Take Saudi Arabia. The US, and other Western nations, have wanted oil prices to come down, for their own domestic reasons, but also to put pressure on Russia. The Saudis haven’t played along, and instead made sure that OPEC+ lowered oil production to keep prices up. In this analysis piece, Giorgio Cafiero explains Riyadh’s thinking, and their wish to keep strong relations with the US, Russia and China.

Then there’s Israel, again a country that the West had expected to be fully part of the anti-Russian coalition, but which has shown itself to be less than willing to fully back Ukraine. The last week has been a perfect example of the contradictions. The Ukrainians were hoping that Israel would supply them with the Iron Dome air defence system, but after talks between the two sides, the Israelis said that wouldn’t be happening. That led to Ukraine’s President Zelenskyy criticising Israel’s neutrality, which he argued was strengthening relations between Russia and Iran.

Violence and protests in Sudan

The number of people who have died after fighting between two tribal groups in southern Sudan is staggering. Authorities now say they’ve counted 220 dead in Blue Nile province, which borders Ethiopia and South Sudan. We’ve previously explained some of the root causes of the conflict during a rise in violence in July that killed dozens. The fact that the fighting hasn’t gone away shows just how deep-rooted the conflict, which began over a land dispute, is becoming.

The violence is just one element of the unrest that people in Sudan face today. Tuesday marked a year since a military coup, and protesters demonstrated in a show of defiance against Sudan’s rulers. Reporter Mat Nashed sent this dispatch from Khartoum, where at least one protester died, and witnesses reported men with knives chasing protesters.

What comes next? Protesters want a full return to civilian rule, as the military tries to find a way to at least hold on to some power. Resistance – even beyond protests – continues to grow. But either way, Sudan needs to find a solution to the impasse. As the central bank’s former deputy governor, Farouck Kamabreesi, points out, the coup led to a funding freeze from donors, and a suspension of debt relief. That’s unlikely to be reversed until some form of civilian government returns.

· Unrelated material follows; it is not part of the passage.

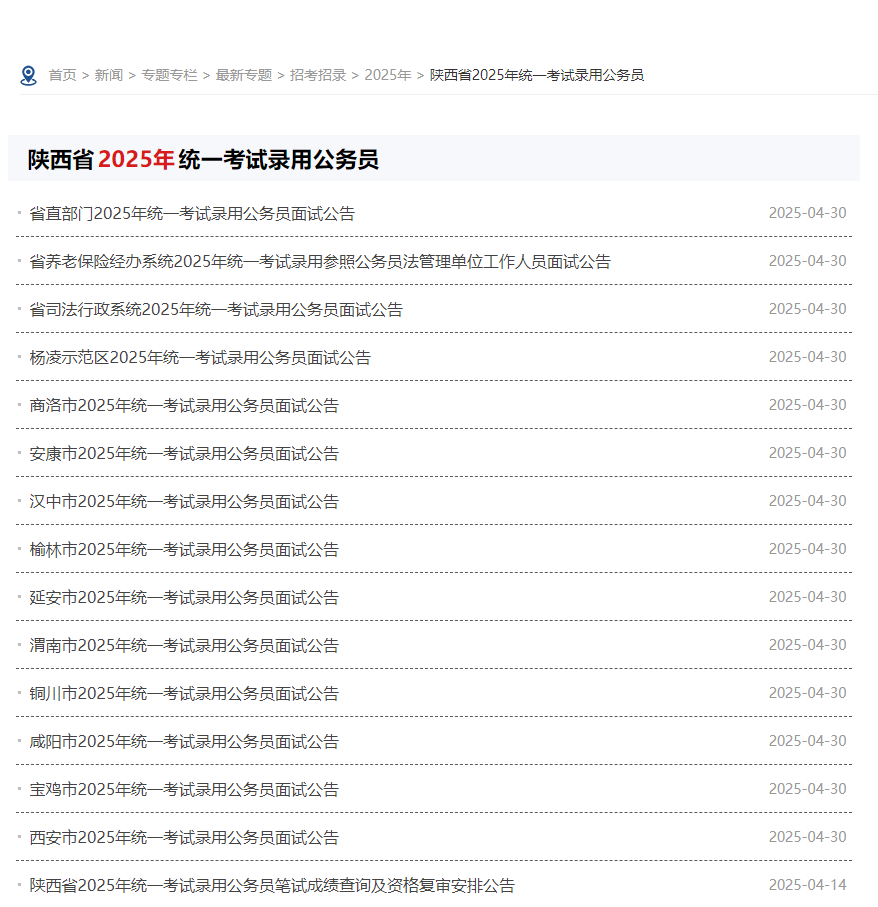Open 商洛市 civil servant interview notice
This screenshot has width=878, height=907.
[x=184, y=406]
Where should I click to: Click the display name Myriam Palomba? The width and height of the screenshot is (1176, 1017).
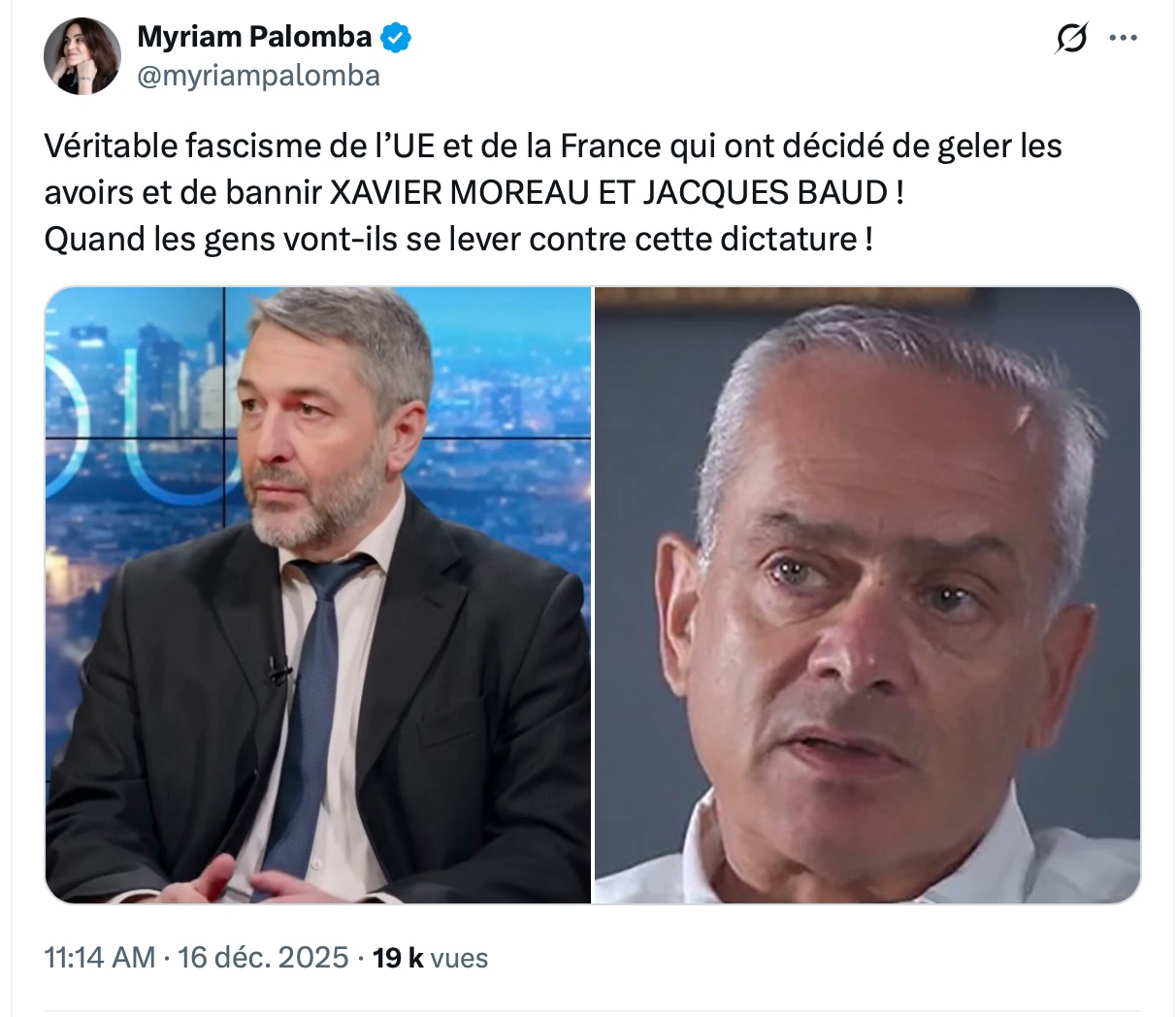tap(255, 37)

And now for something different

The 2022 FIFA World Cup is just around the corner. Some people (possibly me) are desperately waiting for squad lists to be announced, and may or may not have a wallchart up already. For those people, I’d recommend this World Cup quiz — the more questions you get right, the more goals you score, the closer you get to taking your team to the World Cup final. I’m going to be adding England’s first World Cup win since 1966 to my CV.

In Brief

Iranian protesters mark 40 days since the death of Mahsa Amini – Saudi Arabian Crown Prince Mohammed bin Salman will not attend an upcoming Arab summit due to “doctors’ advice” – Iran opens new consulate in Armenia in a warning to Azerbaijan – France repatriates citizens from Syrian camps housing suspected ISIL family members – Lebanon begins ‘voluntary’ repatriation of Syrian refugees – Shireen Abu Akleh’s family meet Pope Francis at the Vatican – Israel begins gas production at Karish as maritime border deal is signed with Lebanon – Attack on shrine in Iranian city of Shiraz kills 15.

[PHOTOS: International rallies in solidarity with Iran’s protesters]

A woman shouts during a protest against the Iranian government in Berlin, Germany [Markus Schreiber/AP Photo]

Quote of the Week

Qatar has been subjected to an unprecedented campaign that no host country has ever faced… that made many question, unfortunately, about the real reasons and motives behind this campaign.” — Qatari Emir Sheikh Tamim bin Hamad Al Thani, as the country makes its final preparations before the World Cup, set to kick off on November 20. Qatar has come under criticism for the treatment of migrant workers and human rights concerns. Doha has said that it has made changes, and the emir’s comments highlight how the leadership feels Qatar is being unfairly targeted.